- **DATA ROWS**:

(begin)

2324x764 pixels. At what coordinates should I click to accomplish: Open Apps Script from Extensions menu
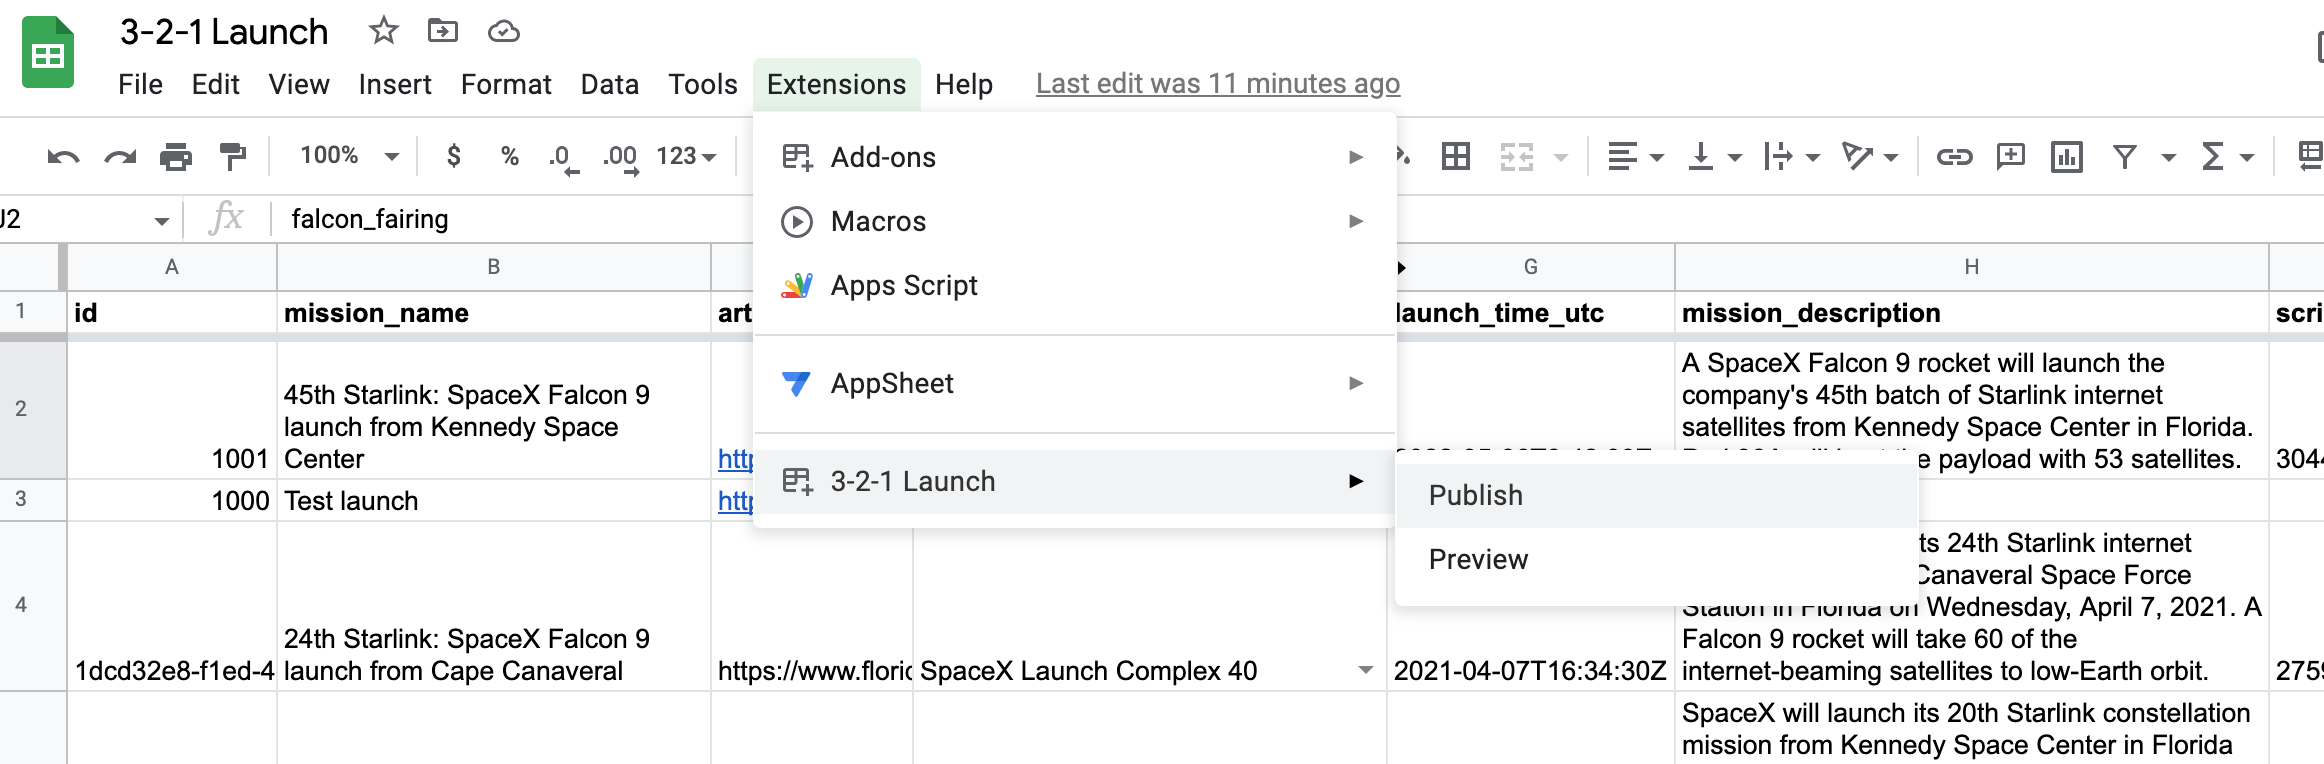[x=904, y=286]

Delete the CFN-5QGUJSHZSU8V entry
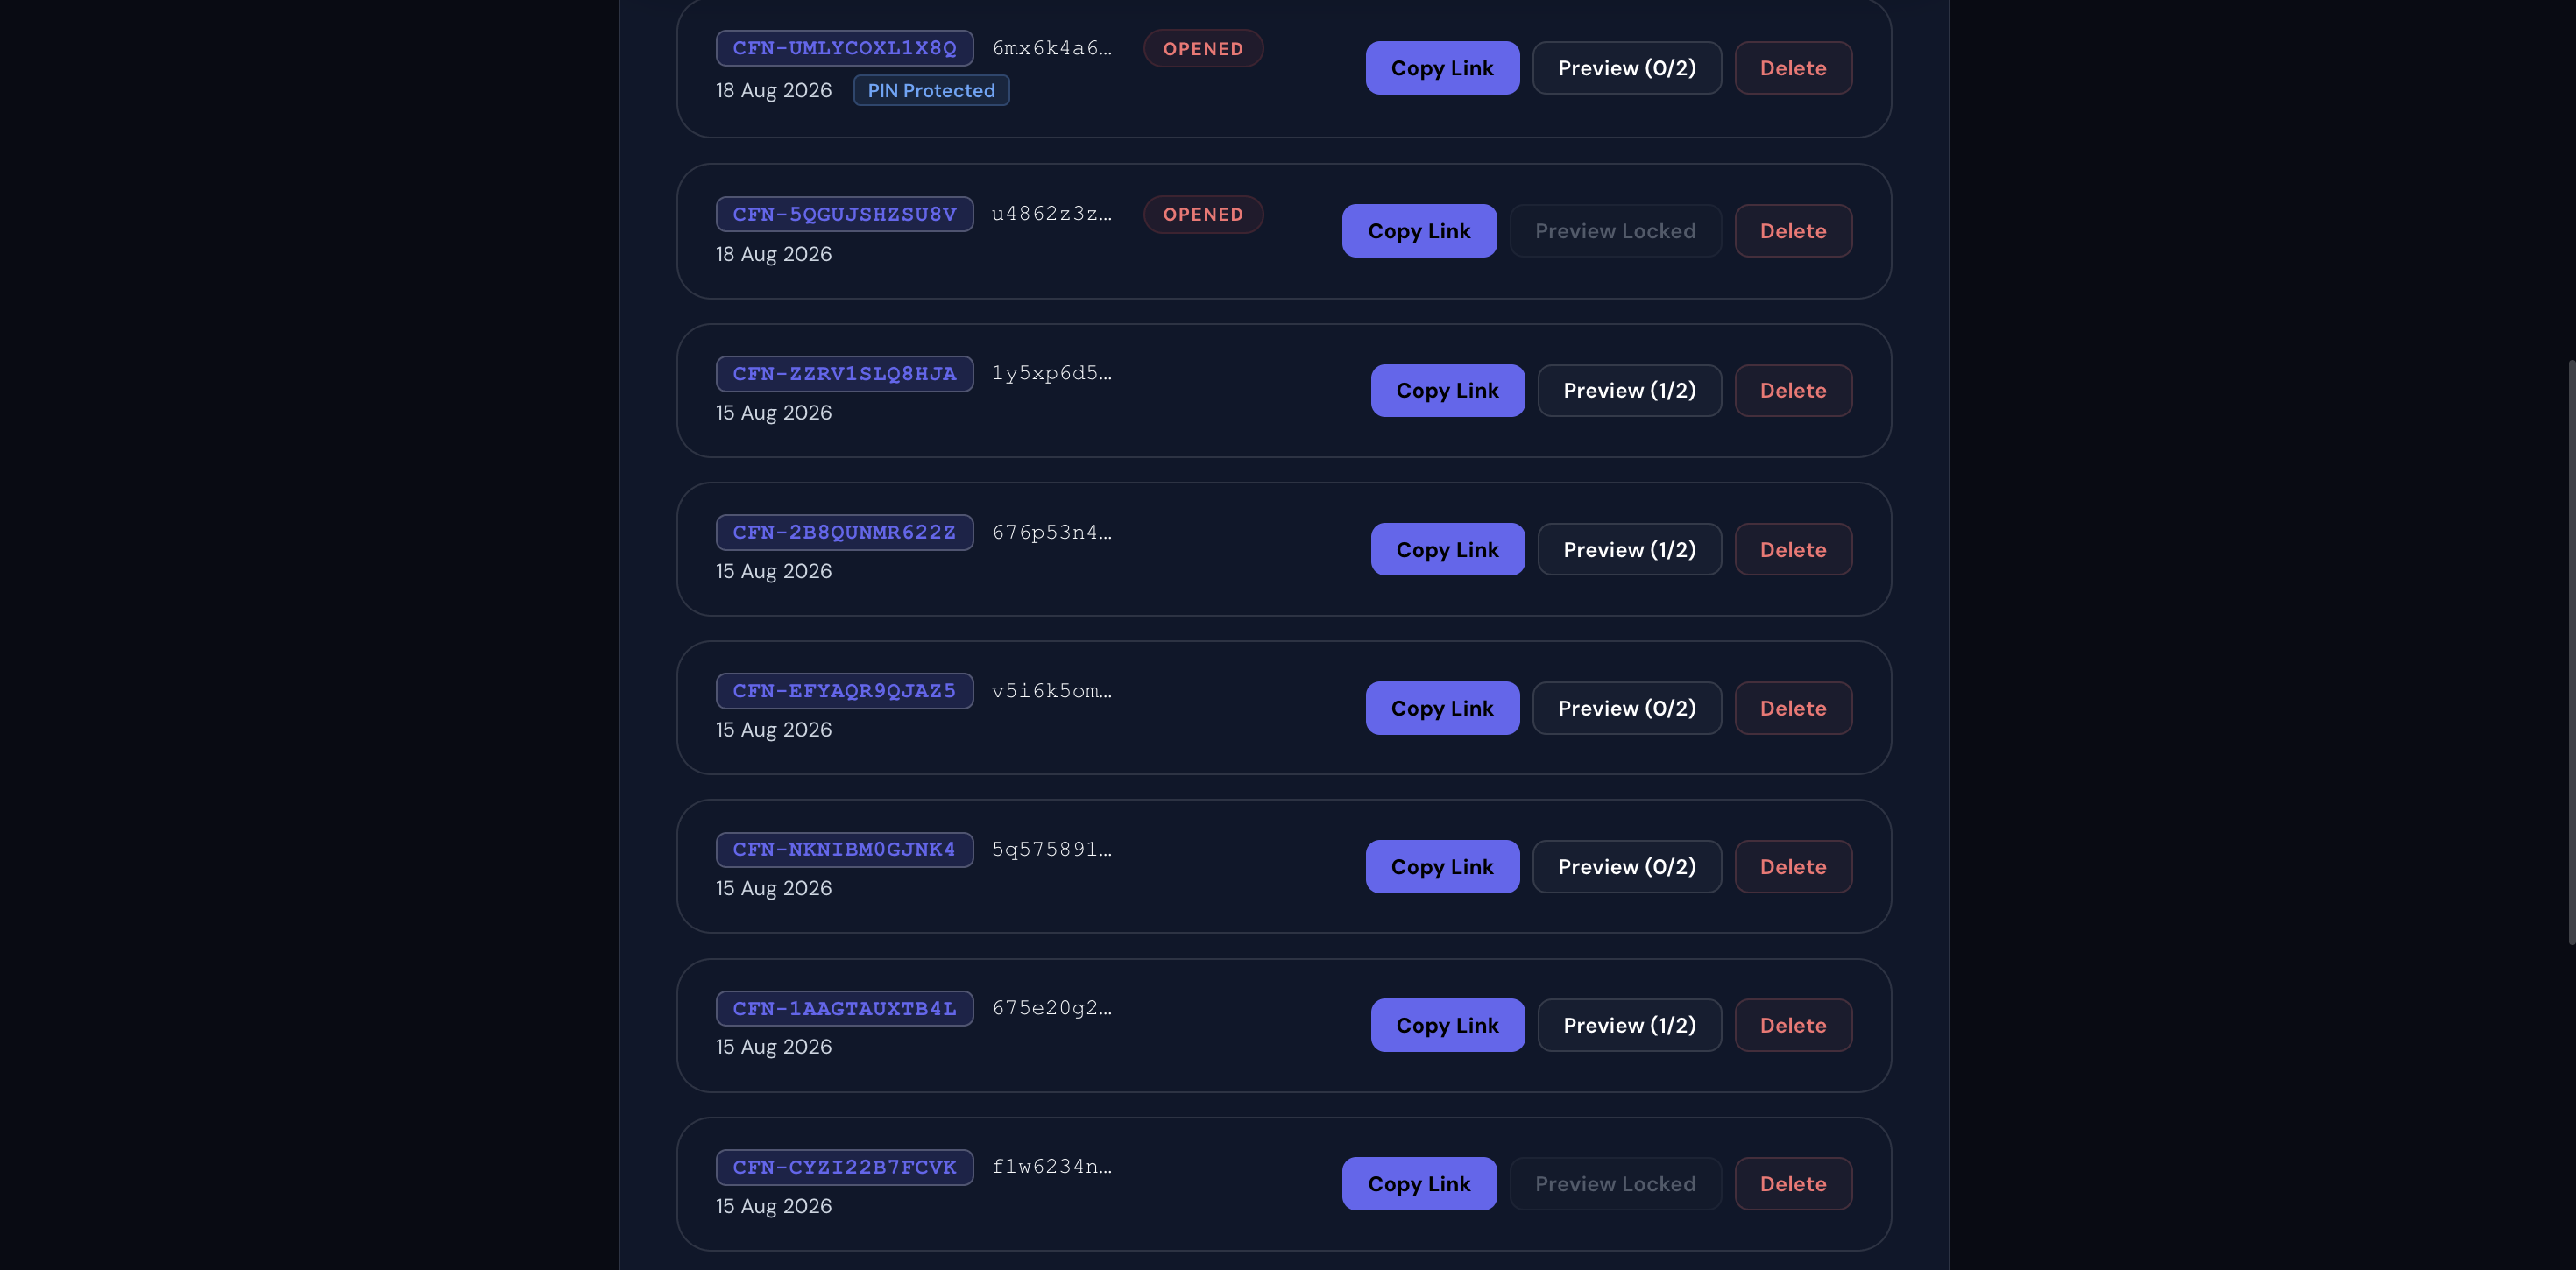pyautogui.click(x=1792, y=231)
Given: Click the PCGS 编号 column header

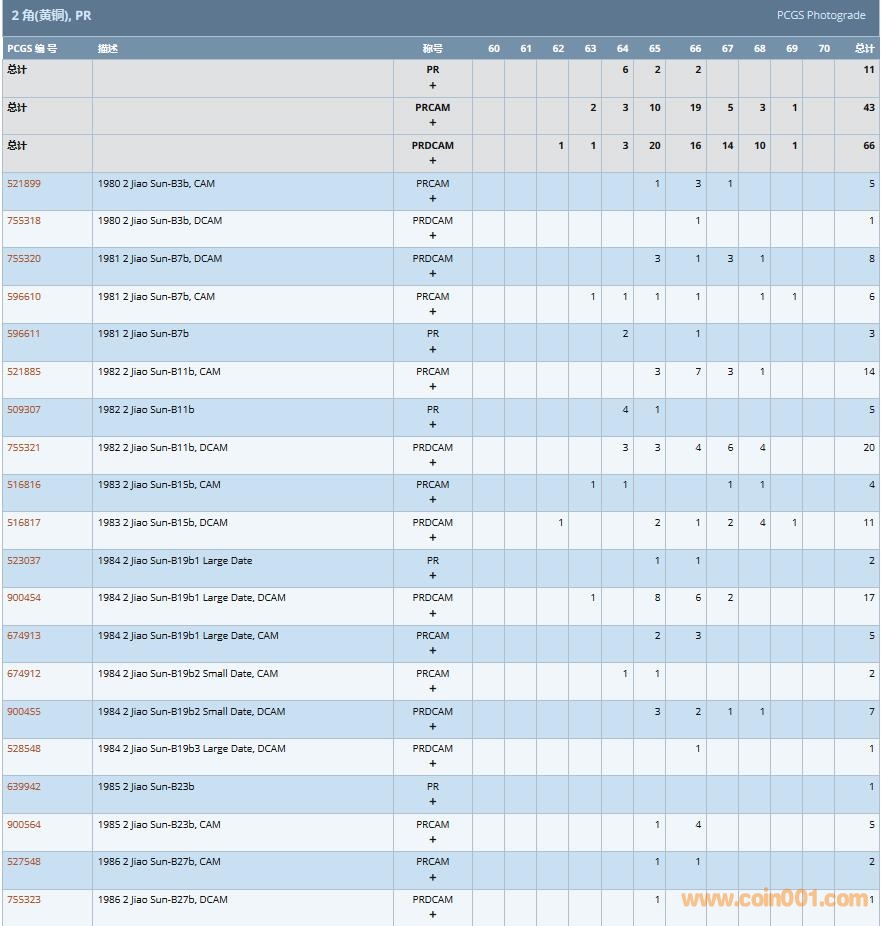Looking at the screenshot, I should 32,49.
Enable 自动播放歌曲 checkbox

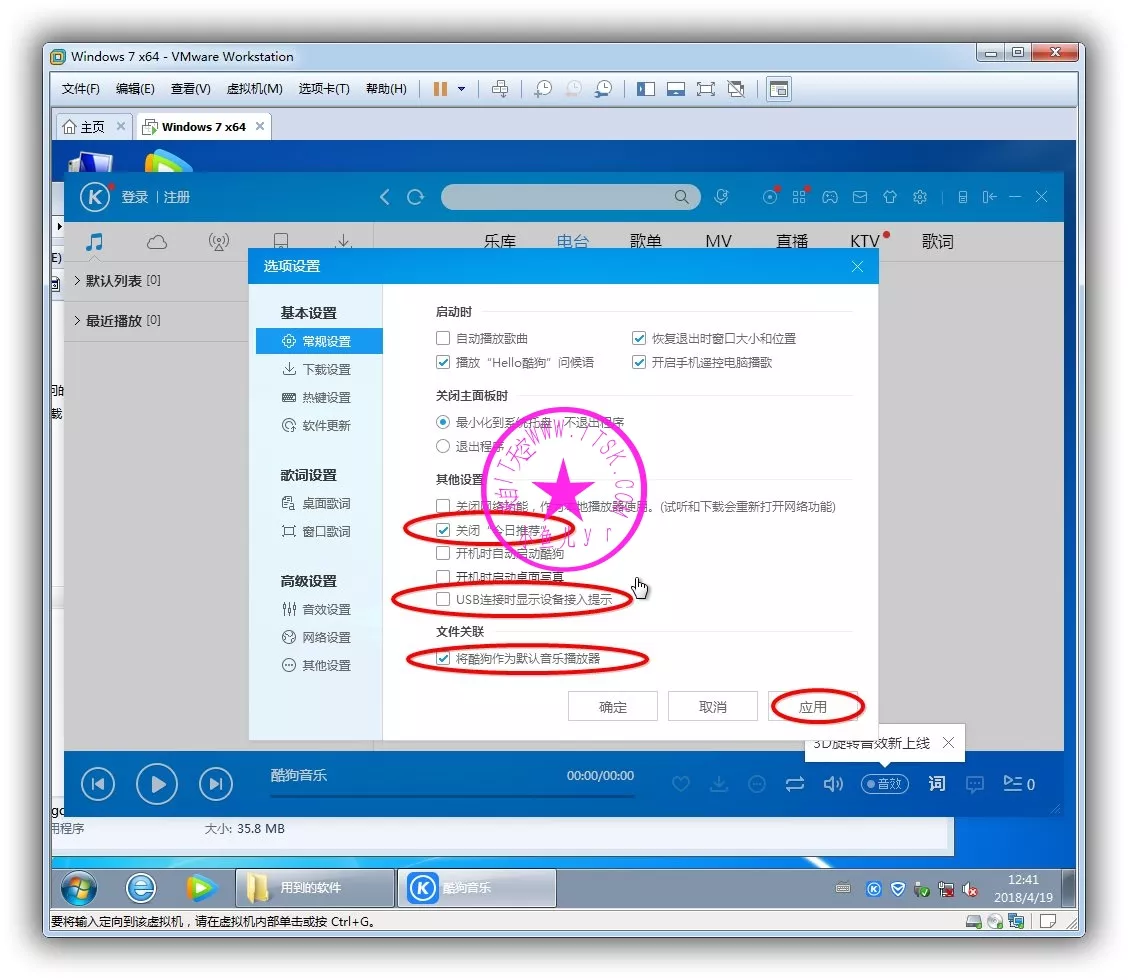click(443, 339)
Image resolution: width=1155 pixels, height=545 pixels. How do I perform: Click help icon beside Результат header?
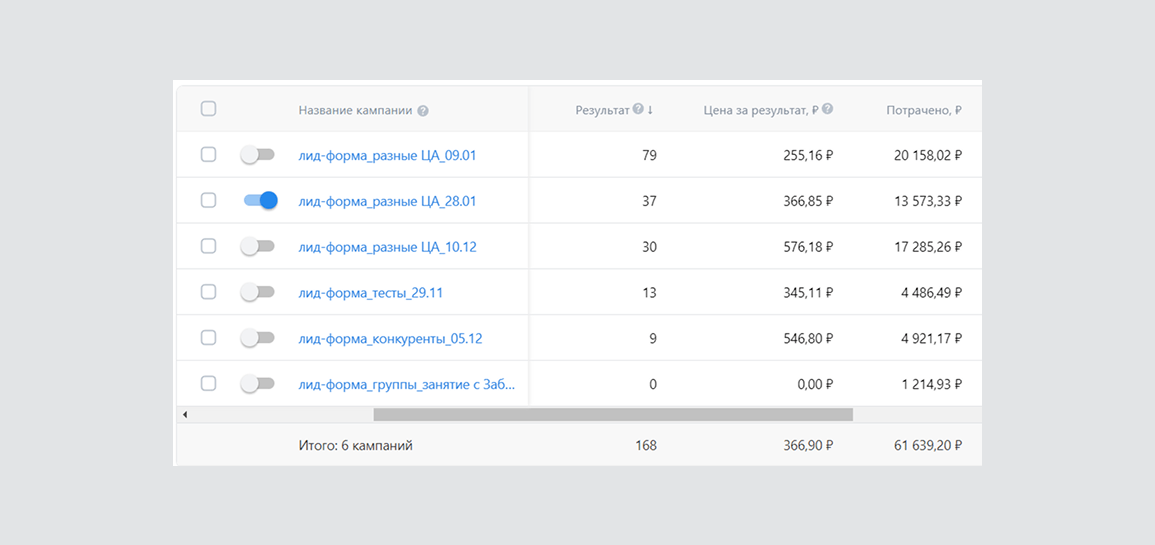pyautogui.click(x=638, y=110)
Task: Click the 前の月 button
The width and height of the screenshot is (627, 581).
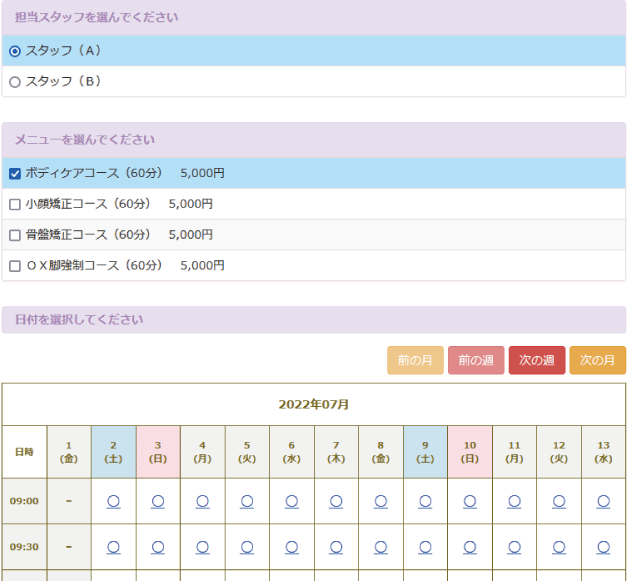Action: coord(415,360)
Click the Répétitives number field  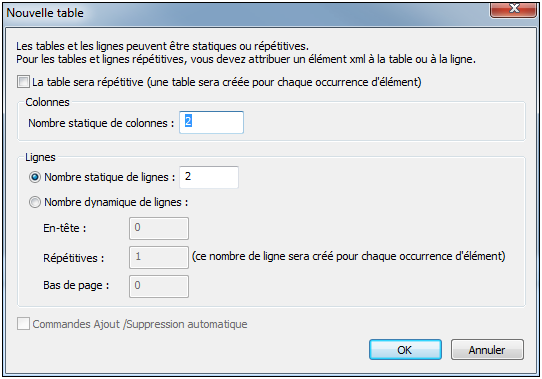click(159, 257)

(end)

- **WHAT TO PRODUCE**:
Render the stretch from the line containing "Delete the CFN-5QGUJSHZSU8V entry" through the line containing "click(443, 339)", both included, as a Markdown table with the columns Row and Line. Number the rows, skip blank lines, and leave out the pictures.

- **TASK RESULT**:
| Row | Line |
|---|---|
| 1 | Delete the CFN-5QGUJSHZSU8V entry |
| 2 | pyautogui.click(x=1792, y=231) |
| 3 | Given: Click the PCGS 编号 column header |
| 4 | Looking at the screenshot, I should 32,49. |
| 5 | Enable 自动播放歌曲 checkbox |
| 6 | click(443, 339) |